Buffalo eliminated citywide parking minimums in 2017. Hartford followed later that year, then Minneapolis, San Francisco, and a rapidly growing list of cities including Raleigh, Cambridge, Lexington, Toronto, and Austin in subsequent years. The reform has moved from academic curiosity to mainstream policy in less than a decade.
Enough time has now passed in the early-adopter cities to assess outcomes. The picture that emerges is more nuanced than either the reform advocates or the critics predicted.
What the Early Data Actually Shows
Researchers at Furman Center, the Mercatus Center, and several university planning programs have published outcomes studies covering the 2017 to 2023 window. Across studies, a consistent pattern emerges.
Developer parking provision falls, but not to zero. In Buffalo, Minneapolis, and Seattle’s transit-rich zones, post-reform projects built 30 to 60 percent less parking on average than pre-reform projects in comparable submarkets. Projects did not stop building parking altogether. Developers continued to match parking to perceived market demand, lender requirements, and anchor tenant needs.
Small and infill projects disproportionately benefit. The largest effects show up in projects that were previously infeasible under minimum requirements — small-lot infill, adaptive reuse, and accessory dwelling units. Reform removed binding constraints on exactly the project types that minimums had made impossible.
Rents and prices respond modestly. Several studies find small but measurable reductions in new-construction rents attributable to reduced parking provision, in the range of 5 to 15 percent depending on submarket. The effect is real but not transformative. Parking is one input into housing costs, not the dominant one.
Displacement of demand is largely manageable. The critics’ central concern — that reduced off-street supply would flood adjacent streets with parked cars — has materialized in some neighborhoods but not others. Cities that paired minimum elimination with on-street permit parking, meter expansion, or other curb management tools have generally managed the transition. Cities that did neither have faced more friction.
Where Reform Has Not Delivered What Advocates Promised
The reform literature sometimes implied that parking minimums were the main constraint on housing supply. Outcomes data does not support that claim. Cities with binding land-use constraints, construction cost inflation, interest rate pressure, or restrictive review processes have not seen the housing production surges that minimum elimination was supposed to unlock. Minimums were a constraint, not always the binding one.
Mode shift has been similarly underwhelming at the project level. Buildings built with less parking are occupied by slightly less car-owning households, but the shift is modest and is largely explained by self-selection rather than by the parking supply change driving behavior change. The Transportation Research Board literature on induced demand applies in reverse: reducing parking supply does not automatically reduce car ownership the way simple models suggest.

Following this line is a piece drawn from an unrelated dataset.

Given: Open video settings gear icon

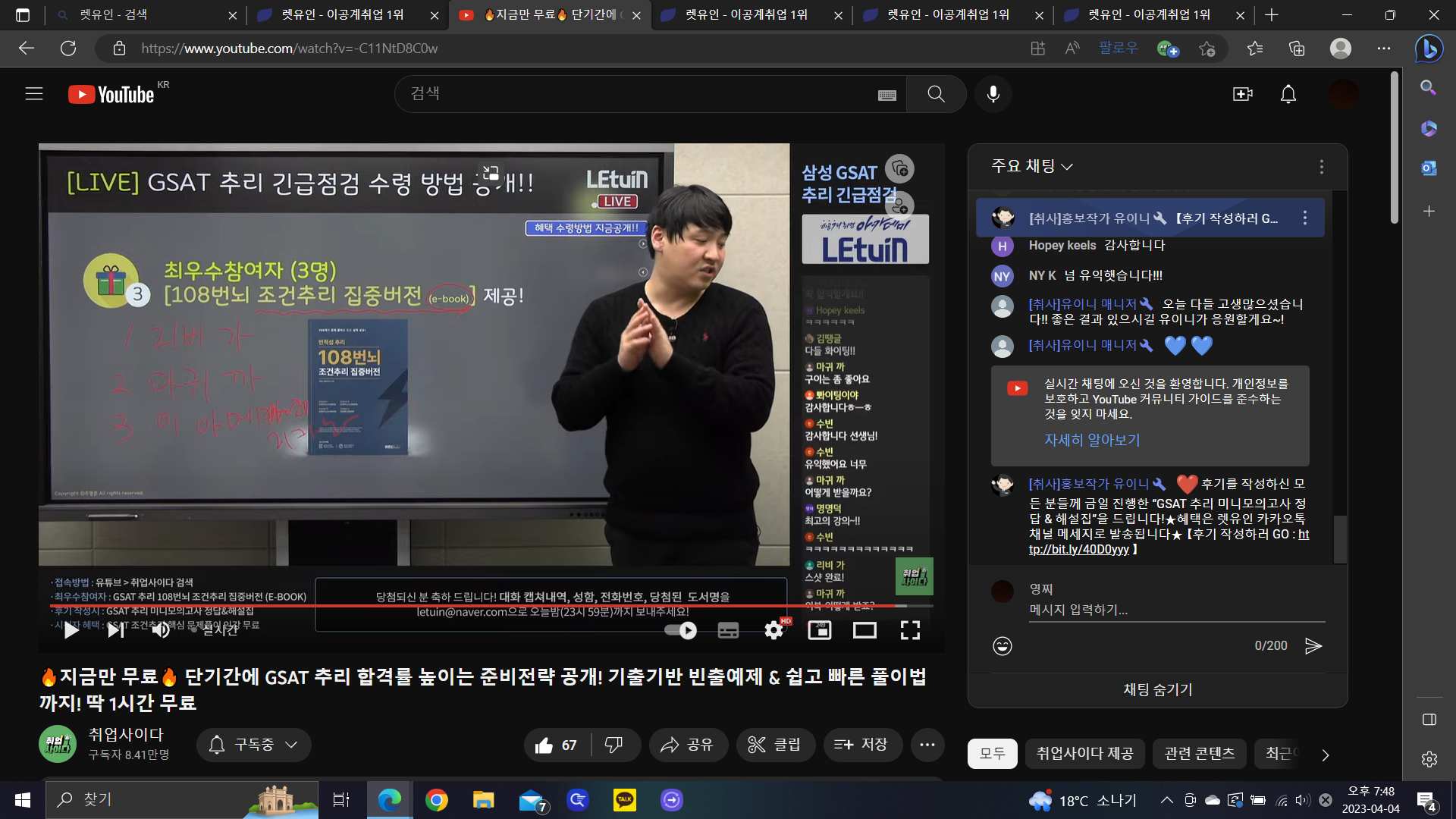Looking at the screenshot, I should (774, 630).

The Reform Design Variables That Matter
Cities evaluating reform can learn from the variance across early adopters. Three design choices consistently shape outcomes.
Scope. Citywide elimination produces different results than transit-zone elimination. The former is administratively simpler; the latter targets the areas where demand elasticity is highest.

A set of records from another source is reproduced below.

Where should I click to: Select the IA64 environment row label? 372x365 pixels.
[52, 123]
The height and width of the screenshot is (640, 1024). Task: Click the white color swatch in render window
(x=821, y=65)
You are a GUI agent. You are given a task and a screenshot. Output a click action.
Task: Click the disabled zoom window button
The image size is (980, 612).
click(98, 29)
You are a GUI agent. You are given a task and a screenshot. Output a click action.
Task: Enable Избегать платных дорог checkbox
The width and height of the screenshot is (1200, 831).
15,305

Curb management pairing. Reform without corresponding investment in on-street management produces more political friction. Reform paired with permit zones, metered expansion, or residential parking benefit districts has been more durable.
Affordability tie-ins. Some jurisdictions have tied reduced parking to affordability requirements or density bonuses. The evidence on whether these tie-ins improve or impede project feasibility is mixed.

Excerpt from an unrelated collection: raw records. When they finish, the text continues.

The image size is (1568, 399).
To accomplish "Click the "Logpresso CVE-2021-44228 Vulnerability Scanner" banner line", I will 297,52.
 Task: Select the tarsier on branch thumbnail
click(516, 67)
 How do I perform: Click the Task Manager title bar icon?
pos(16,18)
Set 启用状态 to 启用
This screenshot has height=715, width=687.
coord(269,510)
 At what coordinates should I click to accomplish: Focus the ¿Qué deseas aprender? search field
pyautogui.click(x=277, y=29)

What Is Still Being Learned
The longer-run questions — how reform interacts with autonomous vehicle deployment, whether reduced parking provision is reversible if demand patterns shift, and how existing parking inventories in reformed zones will be adaptively reused — will take another decade to answer. The American Planning Association is tracking outcomes in an ongoing research series, and the accumulated evidence base will continue to improve.
FAQ
Do cities that eliminate parking minimums see new buildings with no parking at all?
Rarely. Most post-reform projects continue to build some parking, typically 30 to 60 percent less than previously required. A small share of infill and adaptive reuse projects build zero parking; these are projects that were often infeasible to build at all under prior rules.
Does eliminating parking minimums reduce housing costs?
Modestly. Studies find rent reductions in new construction on the order of 5 to 15 percent attributable to reduced parking provision, varying by submarket. Minimum elimination is one input into housing affordability, not a dominant lever.
Does reform overwhelm on-street parking?
Sometimes. Cities that paired reform with curb management — permit zones, meter expansion, or parking benefit districts — have generally managed the transition. Cities that made no complementary curb management changes have faced more friction in residential neighborhoods.
Is there a best-practice reform design?
Evidence points toward pairing minimum elimination with active curb management, targeting reform where demand elasticity is highest (transit-rich zones, dense mixed-use districts), and avoiding rigid affordability tie-ins that complicate project feasibility without clear benefits.